##### Listed records

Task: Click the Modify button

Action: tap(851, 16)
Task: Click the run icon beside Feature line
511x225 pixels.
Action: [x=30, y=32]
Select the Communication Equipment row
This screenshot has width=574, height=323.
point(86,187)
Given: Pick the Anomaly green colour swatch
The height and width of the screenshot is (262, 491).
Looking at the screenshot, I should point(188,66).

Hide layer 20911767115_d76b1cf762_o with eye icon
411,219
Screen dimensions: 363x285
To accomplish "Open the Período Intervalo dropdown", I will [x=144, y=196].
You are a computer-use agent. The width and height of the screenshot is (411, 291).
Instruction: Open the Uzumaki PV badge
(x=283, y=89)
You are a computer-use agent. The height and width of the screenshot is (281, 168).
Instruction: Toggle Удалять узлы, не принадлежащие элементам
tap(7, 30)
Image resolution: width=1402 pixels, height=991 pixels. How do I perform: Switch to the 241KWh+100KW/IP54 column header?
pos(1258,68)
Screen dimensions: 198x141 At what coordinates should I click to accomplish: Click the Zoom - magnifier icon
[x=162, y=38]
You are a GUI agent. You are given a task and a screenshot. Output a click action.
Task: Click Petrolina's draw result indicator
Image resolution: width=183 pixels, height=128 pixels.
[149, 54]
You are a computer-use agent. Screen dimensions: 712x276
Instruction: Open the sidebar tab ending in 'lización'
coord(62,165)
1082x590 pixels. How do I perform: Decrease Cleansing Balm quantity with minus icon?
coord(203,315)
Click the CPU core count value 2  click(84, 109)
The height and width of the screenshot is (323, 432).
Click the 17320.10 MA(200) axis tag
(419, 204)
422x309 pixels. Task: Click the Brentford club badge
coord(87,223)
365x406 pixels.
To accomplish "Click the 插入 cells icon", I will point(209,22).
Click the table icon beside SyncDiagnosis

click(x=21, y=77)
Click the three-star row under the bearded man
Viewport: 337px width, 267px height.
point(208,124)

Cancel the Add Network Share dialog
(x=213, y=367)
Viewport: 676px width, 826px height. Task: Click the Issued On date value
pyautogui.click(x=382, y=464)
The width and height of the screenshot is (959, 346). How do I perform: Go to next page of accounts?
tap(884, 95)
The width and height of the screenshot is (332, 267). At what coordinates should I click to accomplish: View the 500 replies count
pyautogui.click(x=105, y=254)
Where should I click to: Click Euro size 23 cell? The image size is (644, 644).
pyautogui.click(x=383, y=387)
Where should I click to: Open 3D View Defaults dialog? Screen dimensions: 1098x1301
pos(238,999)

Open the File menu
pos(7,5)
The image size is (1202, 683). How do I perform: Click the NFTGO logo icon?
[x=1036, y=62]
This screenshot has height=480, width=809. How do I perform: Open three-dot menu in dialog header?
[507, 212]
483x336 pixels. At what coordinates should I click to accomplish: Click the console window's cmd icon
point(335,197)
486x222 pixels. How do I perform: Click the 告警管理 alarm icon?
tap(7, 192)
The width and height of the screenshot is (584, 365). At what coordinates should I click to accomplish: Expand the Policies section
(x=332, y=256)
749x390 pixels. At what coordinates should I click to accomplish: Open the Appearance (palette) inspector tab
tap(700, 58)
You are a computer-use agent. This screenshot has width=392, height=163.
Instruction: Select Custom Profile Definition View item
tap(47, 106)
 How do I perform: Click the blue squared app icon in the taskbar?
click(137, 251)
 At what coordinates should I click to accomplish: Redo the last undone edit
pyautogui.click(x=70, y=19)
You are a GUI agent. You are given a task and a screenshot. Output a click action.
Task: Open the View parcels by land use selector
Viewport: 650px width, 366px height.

##########

■ Task details ■
Restating the data word for word is the whole task.

■ Result ■
Task: Click the Modify button

Action: tap(851, 16)
Task: Click the run icon beside Feature line
511x225 pixels.
Action: [x=30, y=32]
Select the Communication Equipment row
This screenshot has width=574, height=323.
point(86,187)
Given: Pick the Anomaly green colour swatch
The height and width of the screenshot is (262, 491).
Looking at the screenshot, I should point(188,66).

Hide layer 20911767115_d76b1cf762_o with eye icon
411,219
Screen dimensions: 363x285
To accomplish "Open the Período Intervalo dropdown", I will [x=144, y=196].
You are a computer-use agent. The width and height of the screenshot is (411, 291).
Instruction: Open the Uzumaki PV badge
(x=283, y=89)
You are a computer-use agent. The height and width of the screenshot is (281, 168).
Instruction: Toggle Удалять узлы, не принадлежащие элементам
tap(7, 30)
Image resolution: width=1402 pixels, height=991 pixels. How do I perform: Switch to the 241KWh+100KW/IP54 column header?
pos(1258,68)
Screen dimensions: 198x141 At what coordinates should I click to accomplish: Click the Zoom - magnifier icon
[x=162, y=38]
You are a GUI agent. You are given a task and a screenshot. Output a click action.
Task: Click Petrolina's draw result indicator
Image resolution: width=183 pixels, height=128 pixels.
[149, 54]
You are a computer-use agent. Screen dimensions: 712x276
Instruction: Open the sidebar tab ending in 'lización'
coord(62,165)
1082x590 pixels. How do I perform: Decrease Cleansing Balm quantity with minus icon?
coord(203,315)
Click the CPU core count value 2  click(84, 109)
The height and width of the screenshot is (323, 432).
Click the 17320.10 MA(200) axis tag
(419, 204)
422x309 pixels. Task: Click the Brentford club badge
coord(87,223)
365x406 pixels.
To accomplish "Click the 插入 cells icon", I will point(209,22).
Click the table icon beside SyncDiagnosis

click(x=21, y=77)
Click the three-star row under the bearded man
Viewport: 337px width, 267px height.
point(208,124)

Cancel the Add Network Share dialog
(x=213, y=367)
Viewport: 676px width, 826px height. Task: Click the Issued On date value
pyautogui.click(x=382, y=464)
The width and height of the screenshot is (959, 346). How do I perform: Go to next page of accounts?
tap(884, 95)
The width and height of the screenshot is (332, 267). At what coordinates should I click to accomplish: View the 500 replies count
pyautogui.click(x=105, y=254)
Where should I click to: Click Euro size 23 cell? The image size is (644, 644).
pyautogui.click(x=383, y=387)
Where should I click to: Open 3D View Defaults dialog? Screen dimensions: 1098x1301
pos(238,999)

Open the File menu
pos(7,5)
The image size is (1202, 683). How do I perform: Click the NFTGO logo icon?
[x=1036, y=62]
This screenshot has height=480, width=809. How do I perform: Open three-dot menu in dialog header?
[507, 212]
483x336 pixels. At what coordinates should I click to accomplish: Click the console window's cmd icon
point(335,197)
486x222 pixels. How do I perform: Click the 告警管理 alarm icon?
tap(7, 192)
The width and height of the screenshot is (584, 365). At what coordinates should I click to accomplish: Expand the Policies section
(x=332, y=256)
749x390 pixels. At what coordinates should I click to accomplish: Open the Appearance (palette) inspector tab
tap(700, 58)
You are a computer-use agent. This screenshot has width=392, height=163.
Instruction: Select Custom Profile Definition View item
tap(47, 106)
 How do I perform: Click the blue squared app icon in the taskbar?
click(137, 251)
 At what coordinates should I click to accomplish: Redo the last undone edit
pyautogui.click(x=70, y=19)
You are a GUI agent. You are given a task and a screenshot. Output a click action.
Task: Open the View parcels by land use selector
Viewport: 650px width, 366px height.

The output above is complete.